1799 Moreau born on February 11th of a peasant family in northwestern France, Province of Le Maine. Napoleon rules France.

1801 Concordat between France and Pope: secular clergy permitted to teach.

1807 Moreau's education begins with lessons from his parish priest (age 9).

1814 Napoleon goes to Elba; Moreau goes to high school at Chateau-Gontier (age 15).

1815 Napoleon returns from Elba and is defeated at Waterloo.

1816 Moreau goes to the seminary of St. Sulpice, Paris (age 17).

1821 Napoleon dies on Saint Helena. Moreau is ordained a priest (age 22).

1823 Moreau teaches philosophy at the minor seminary of Tessé. He meets Father Dujarié, founder and superior of the Brothers of St. Joseph (age 24).

1825 Moreau appointed to chair of dogmatic theology at St. Vincent's major seminary (age 26).

1830 Moreau assigned to teach sacred scripture instead of dogmatic theology, probably because of his stand against Gallicanism (age 31).

1831 Father Dujarié chooses Moreau to help with the Brothers of St. Joseph.

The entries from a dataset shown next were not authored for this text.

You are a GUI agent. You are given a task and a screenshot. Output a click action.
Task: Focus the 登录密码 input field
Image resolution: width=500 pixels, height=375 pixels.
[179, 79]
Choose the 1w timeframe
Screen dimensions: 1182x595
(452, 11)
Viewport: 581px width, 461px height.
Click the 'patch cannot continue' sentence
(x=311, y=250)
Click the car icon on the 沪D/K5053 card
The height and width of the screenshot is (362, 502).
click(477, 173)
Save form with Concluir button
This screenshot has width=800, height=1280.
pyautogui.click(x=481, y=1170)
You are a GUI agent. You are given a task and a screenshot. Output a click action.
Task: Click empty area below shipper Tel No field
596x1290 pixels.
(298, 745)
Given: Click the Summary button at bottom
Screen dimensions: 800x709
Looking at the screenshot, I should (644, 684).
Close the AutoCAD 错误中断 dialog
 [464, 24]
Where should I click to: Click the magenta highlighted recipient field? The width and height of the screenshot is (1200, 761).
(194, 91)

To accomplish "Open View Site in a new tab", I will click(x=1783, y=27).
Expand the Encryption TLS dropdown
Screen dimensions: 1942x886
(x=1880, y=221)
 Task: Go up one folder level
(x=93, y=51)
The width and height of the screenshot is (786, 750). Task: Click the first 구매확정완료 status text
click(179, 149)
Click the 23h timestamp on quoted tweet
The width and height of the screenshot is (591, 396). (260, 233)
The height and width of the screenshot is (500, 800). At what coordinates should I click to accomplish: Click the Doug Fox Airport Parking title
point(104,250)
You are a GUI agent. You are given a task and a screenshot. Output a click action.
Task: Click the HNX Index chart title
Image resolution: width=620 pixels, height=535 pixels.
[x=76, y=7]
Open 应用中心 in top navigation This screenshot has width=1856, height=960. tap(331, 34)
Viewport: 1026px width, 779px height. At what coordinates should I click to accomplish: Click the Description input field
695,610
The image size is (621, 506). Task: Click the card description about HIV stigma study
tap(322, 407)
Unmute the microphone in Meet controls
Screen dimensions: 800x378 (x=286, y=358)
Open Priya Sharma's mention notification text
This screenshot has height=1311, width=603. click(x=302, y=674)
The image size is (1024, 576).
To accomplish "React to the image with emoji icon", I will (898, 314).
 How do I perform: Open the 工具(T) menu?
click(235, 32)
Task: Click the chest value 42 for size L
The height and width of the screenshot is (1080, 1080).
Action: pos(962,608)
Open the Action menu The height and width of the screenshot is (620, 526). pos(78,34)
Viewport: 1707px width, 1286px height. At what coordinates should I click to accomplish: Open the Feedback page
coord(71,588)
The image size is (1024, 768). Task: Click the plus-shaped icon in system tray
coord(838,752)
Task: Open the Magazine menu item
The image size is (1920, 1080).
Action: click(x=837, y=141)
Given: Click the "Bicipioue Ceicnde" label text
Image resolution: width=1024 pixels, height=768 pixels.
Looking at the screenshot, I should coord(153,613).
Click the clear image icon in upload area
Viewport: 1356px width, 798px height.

1836 Bishop removes Moreau from his position as a professor of scripture at the major seminary and approves the establishment of the Auxiliary Priests of Le Mans, allowing them to work not only as missionaries but also as teachers (age 37).

1838 Moreau secures state authorization for his priests to teach at the high school level (age 39).

1842 Holy Cross missionaries found the University of Notre Dame.